Joe later expounded upon his music-making process. “I play [guitar] every day just to play,” he said. “I sit down, and I play, and every once in a while I play something that I didn’t think about playing or mean to play, and I trip on it, and I go, ‘What was that?’ And every time I do that, it’s part of a new song and when I’ve got 10 of those, that’s how I write music.”“I’m always recording,” he continued.“But he has a great memory,” Ringo cut in, before sharing a story about a recent collaboration that began while they were out to dinner. “We’re sitting around and I said something like, ‘Well, you gotta get up to get down.’ He calls me the next day ,‘That’s a great line!’ So, now we’re writing that song.”
Ringo, for his part, revealed he doesn’t practice drums every day. “I never did. I never wanted to practice on my own. I can’t stand it,” he told Howard, adding, “I have no pleasure in sitting there on my own — ‘boom, boom, bang.’”“You don’t need a lot of strength … The sticks aren’t that heavy,” he continued.In addition to creating music together, Joe and Ringo also enjoy seeing it performed live. The brothers-in-law attended Monday night’s Bob Dylan concert at New York’s Beacon Theater and raved to Howard about Dylan’s performance.“It was profound,” Joe told Howard.“He was great,” Ringo agreed, adding “I’ve seen Bob 100 times and you get what you get, and you still love it.”But what were their all-time best concertgoing experiences, Howard wondered. “One was Bonnie and Delaney [Bramlett],” Ringo told him. “And I saw Bob in the ‘60s when he first came, and he played the Albert Hall … A lot of people in sweaters stood up screaming at him, ‘Traitor! Traitor!’ because he’d gone a bit rock.
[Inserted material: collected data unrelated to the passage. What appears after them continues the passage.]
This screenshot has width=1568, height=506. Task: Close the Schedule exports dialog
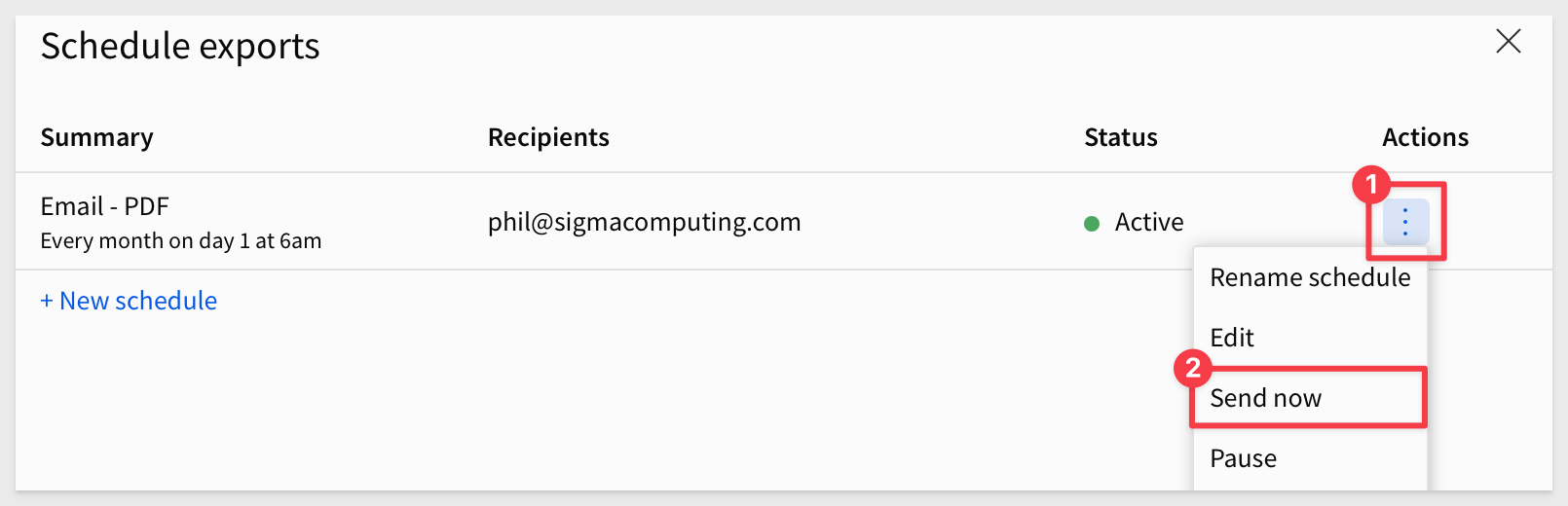pyautogui.click(x=1508, y=41)
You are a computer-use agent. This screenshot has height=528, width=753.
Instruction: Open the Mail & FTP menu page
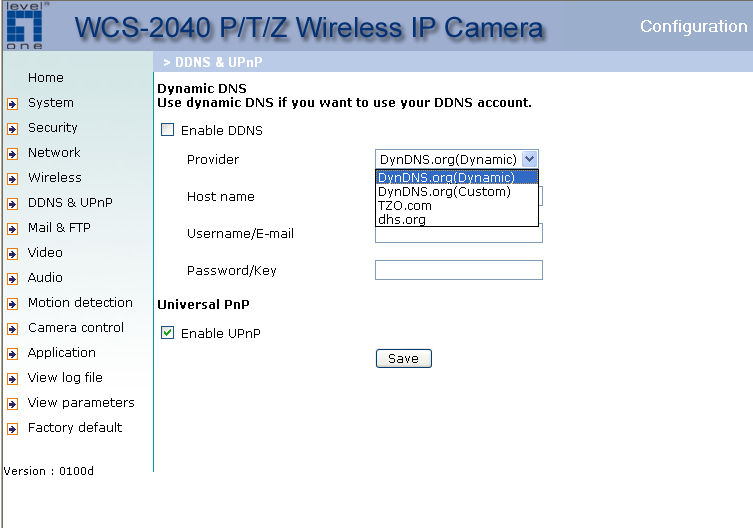pos(59,228)
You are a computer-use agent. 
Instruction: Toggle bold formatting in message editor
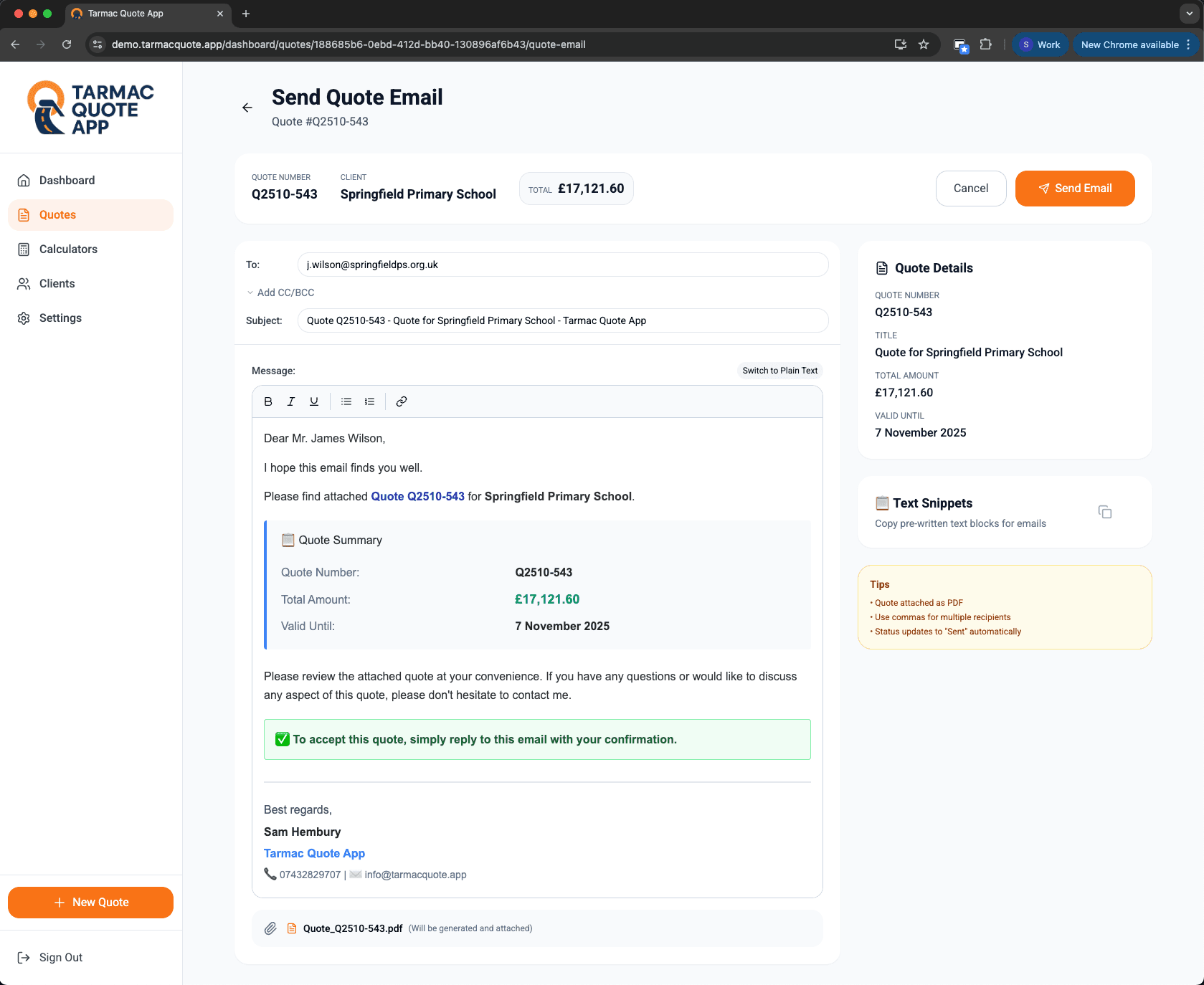click(268, 401)
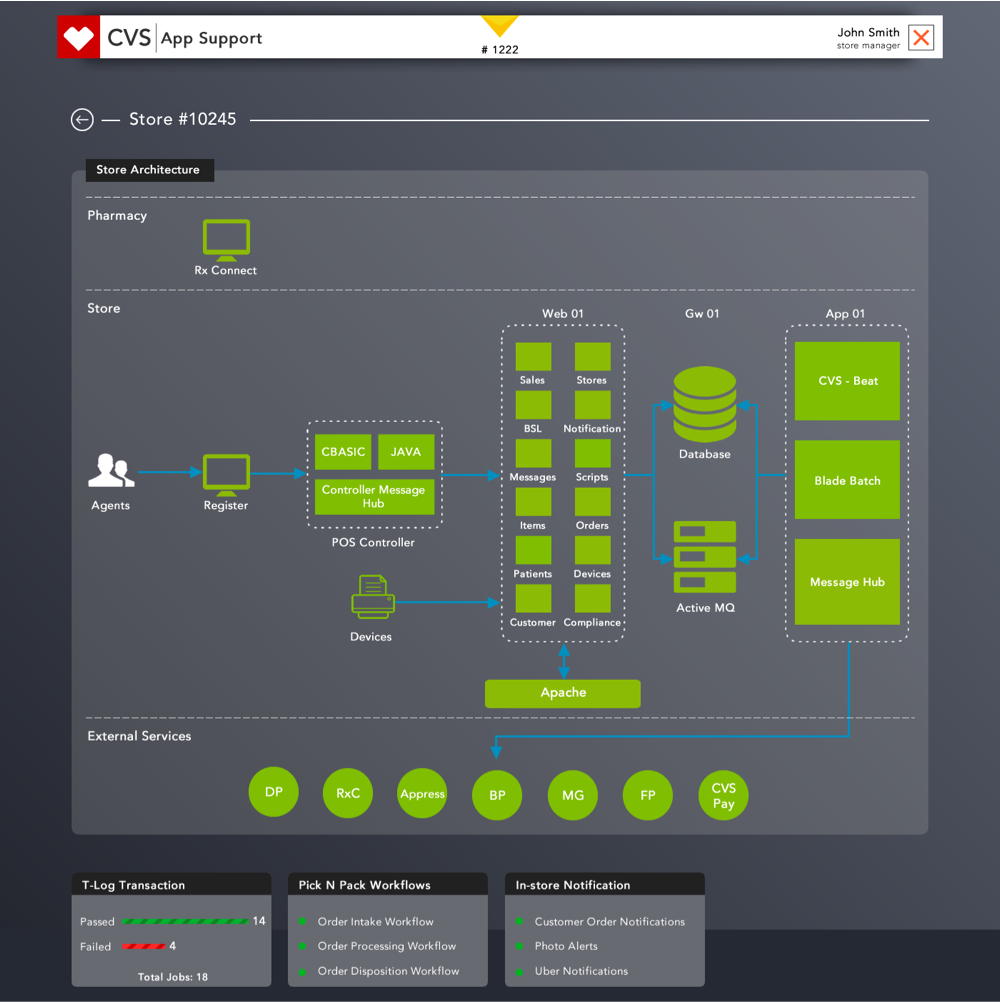This screenshot has height=1002, width=1000.
Task: Open the Store Architecture tab
Action: pyautogui.click(x=148, y=170)
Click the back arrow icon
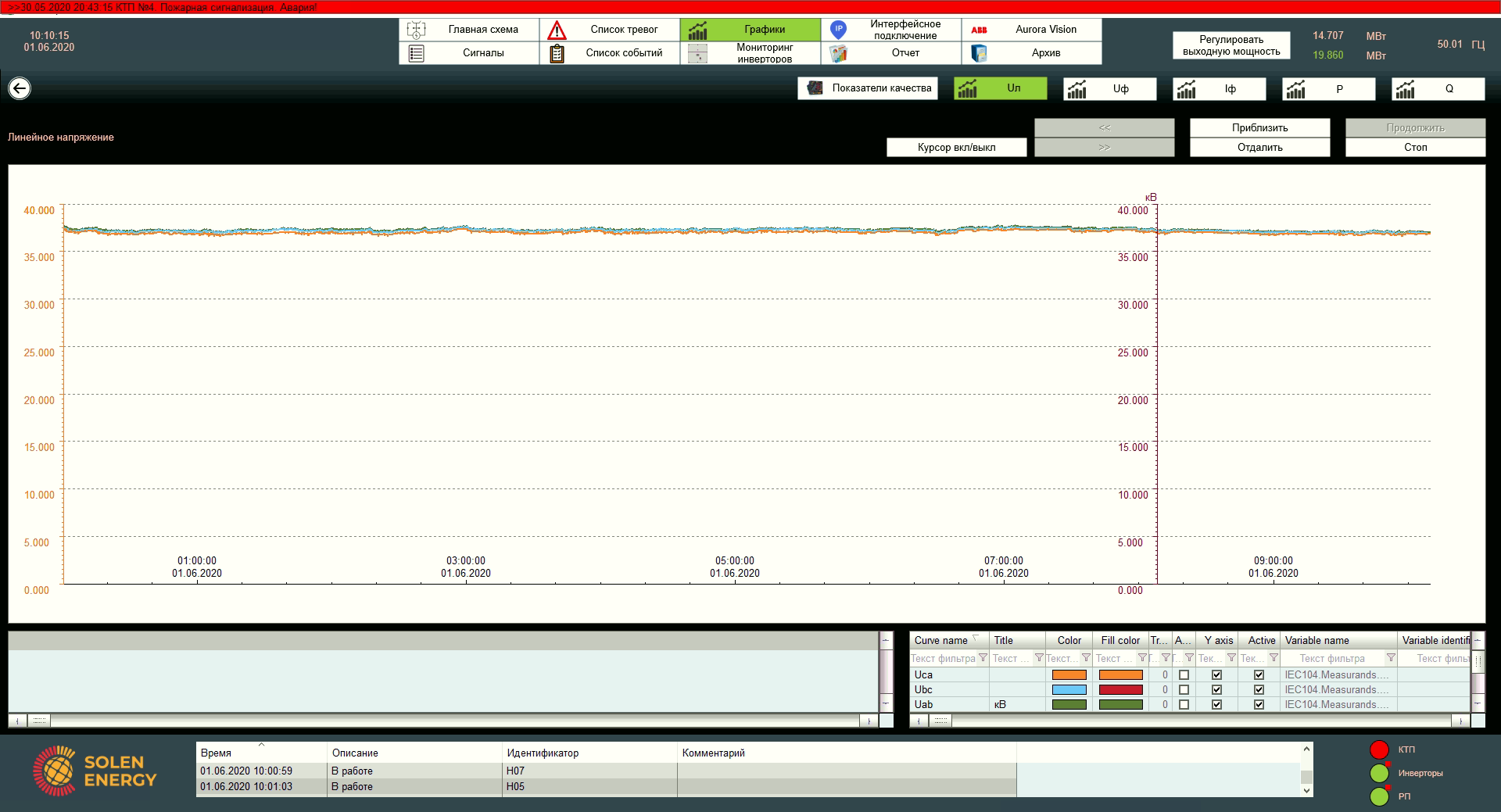 click(x=20, y=88)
Ringo revealed he also enjoyed seeing Jimi Hendrix work his guitar magic in the clubs of London before he was a star. He said the entire music community—including Beatles bandmates and Eric Clapton—came out to experience Jimi’s early performances at places like the Saville Theatre. “He was great,” Ringo said.
Ringo credited Clapton for putting on one of his all-time favorite concerts, too. “I saw Clapton years ago in L.A. and … Carlos Santana got up—it’s just one of those beautiful musical moments. They’re both soloing and jamming, and Carlos was just on, and Eric just took his hands off the guitar and gave it to him. I thought, that’s big,” Ringo recalled. “I get tingles thinking about that night.”
Ringo went viral in 2008 after publishing a video message begging his fans to stop sending him mail. He ended the message by saying “peace and love,” a salutation which has since been played countless times on the Stern Show.“That was one angry moment,” Ringo explained on Tuesday, saying he decided to stop signing merchandise for fans after learning his signature had been attached to a “crappy guitar” selling for $3,000. “I only sign for charity now, and mainly my charity and Barbara’s charity,” he said.
Howard ended the interview with his own heartfelt message of peace and love directed at Ringo. “Look, you mean a lot to me,” he said. “Like you, with high school, it wasn’t fun. There was nothing fun about it. The joy that I got when I was 13 [and] I heard ‘Sgt. Peppers.’ The joy when I saw your films, when I saw all the innovation. What you brought to my life, I can’t thank you enough. And I mean it from the bottom of my heart—I don’t know if I’ll ever see you again—but I love you for it.”“Thank you for everything,” Howard concluded. “And I say that with peace and love.” “Thank you, Howard, and I say that with peace and love back to you,” Ringo responded, adding “This has been a great morning.”